Tetzaveh follows with the command of the priestly garments.
Immediately following these portions, Shabbat is mentioned in the
portion of Ki Tisa.
Not
coincidentally, the portion of Vayakhel, which follows Ki
Tisa, mentions Shabbat at its very beginning. The building of
the Tabernacle, found in Vayakhel, and the manufacture of the
garments, found in Pikudei, then follow. While the command of
Tabernacle and priestly garments in Terumah and Tetzaveh
was followed by Shabbat, in the actual implementation of these
commandments, in Vayakhel and Pikudei, Shabbat comes
first.
In
Judaism, there are two supreme sanctities: the sanctity of space,
and the sanctity of time. However, as important a sanctity as space
may be, time is of even greater importance. Therefore, the reason
the Torah repeats these commandments in detail, with Shabbat at
their head, is to point out that Shabbat—the epitome of the sanctity
of time—is even more important than the sanctity of space,
represented by the Tabernacle and the priestly garments.
It’s no accident
that the sin of the Golden Calf falls in between the list of
commandments, and the description of their implementation. The
keruvim, the angelic forms atop the Ark, were the embodiment of
holy space. The Golden Calf, which the ancient Israelites may have
seen as their replacement, defiled that space.
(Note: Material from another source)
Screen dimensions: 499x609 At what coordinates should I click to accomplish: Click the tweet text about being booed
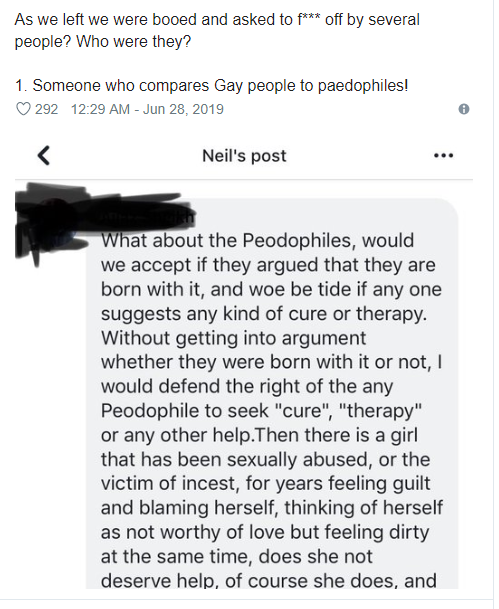[x=217, y=30]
Precisely because of this attack on the sanctity of space, the Torah
may have deemed it necessary not only to repeat this whole sequence,
but to place Shabbat first—so that its spirit might infuse every
detail of the construction of the Tabernacle, and the manufacture of
the priestly garments. Ultimately, we Jews are a people who carve
out our empires in time; and only secondarily, in space.